Pollinators: The New Breed Of Innovators
January 22, 2012
Walk into any corporate headquarters these days and you’ll find either a parking lot of empty cubicles or, more happily, a busy office hive filled with temporary hires contracted to work on time/task specific projects may work for days, weeks, or months, depending upon what they have been hired to do.
Whereas taking a short-term gig may have been viewed as a sideways or even downward move once upon a time, today many professionals—and the companies who hire them—are seeing the advantages of an untethered work force that buzzes in and out of companies, moving from project to project, cross-pollinating ideas (and companies) as they go. As a result, this new breed of “pollinators” has become one of the most dynamic and innovative segments of our workforce.

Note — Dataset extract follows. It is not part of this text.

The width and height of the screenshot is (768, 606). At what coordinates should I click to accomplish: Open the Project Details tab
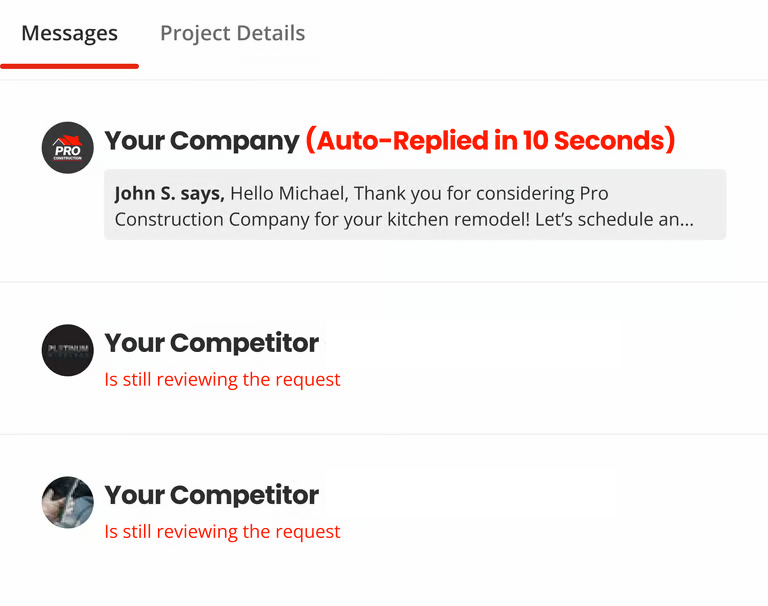(232, 33)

“Companies are either culturally for using external consultants,” says Nicole Ertas, a pollinator living in the Seattle area. “Or they feel it’s demoralizing for their internal culture and prefer to have everything happen internally.”

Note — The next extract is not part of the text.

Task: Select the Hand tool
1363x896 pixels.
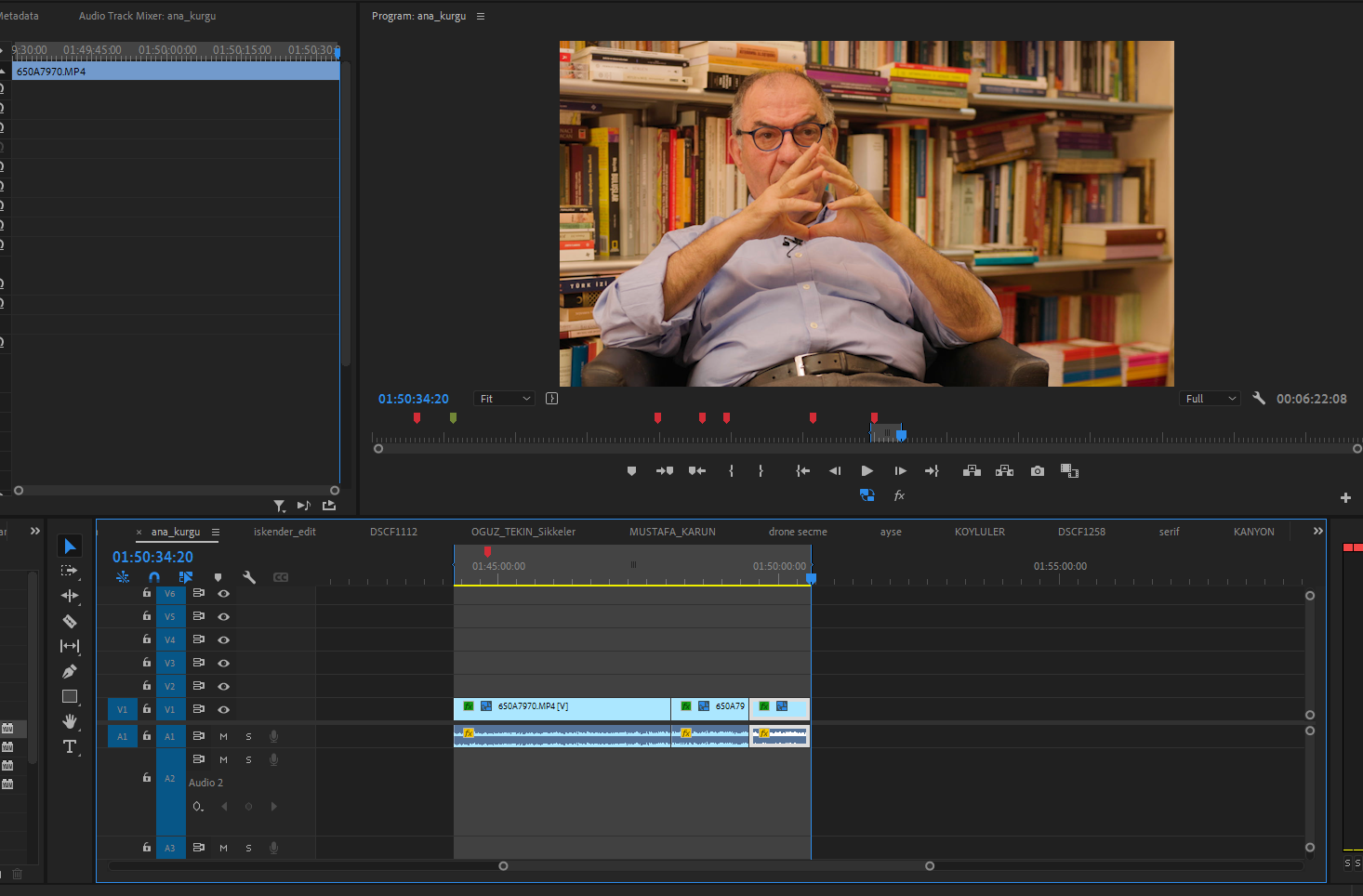Action: [x=70, y=721]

Like Ertas, Pollinators may have been in “Top 40 Under 40” lists, or recently moved to a new city. They may be young college graduates trying to eke out their place in corporate America. Or they may be experienced mid-level practitioners desiring to opt out of corporate cube culture. Whether their background is in fashion, beverage, health and wellness, financial, consumer packaged goods, manufacturing, sales, technology or elsewhere, they’re carrying a bigger basket of experience in their backpack wherever they go.
“Being an independent consultant allows us invaluable experience,” says Denmark Francisco, a 28-year old in interactive media and digital marketing strategy. Francisco moved recently from Manhattan to Hong Kong for a project, and claims that moving from project to project builds an experience and knowledge base he would not get at a single job. “I get a chance to see what really works in the market,” says Francisco. “There may be variables in a situation,” he adds, “but there are also similarities. We transfer what we know has worked.”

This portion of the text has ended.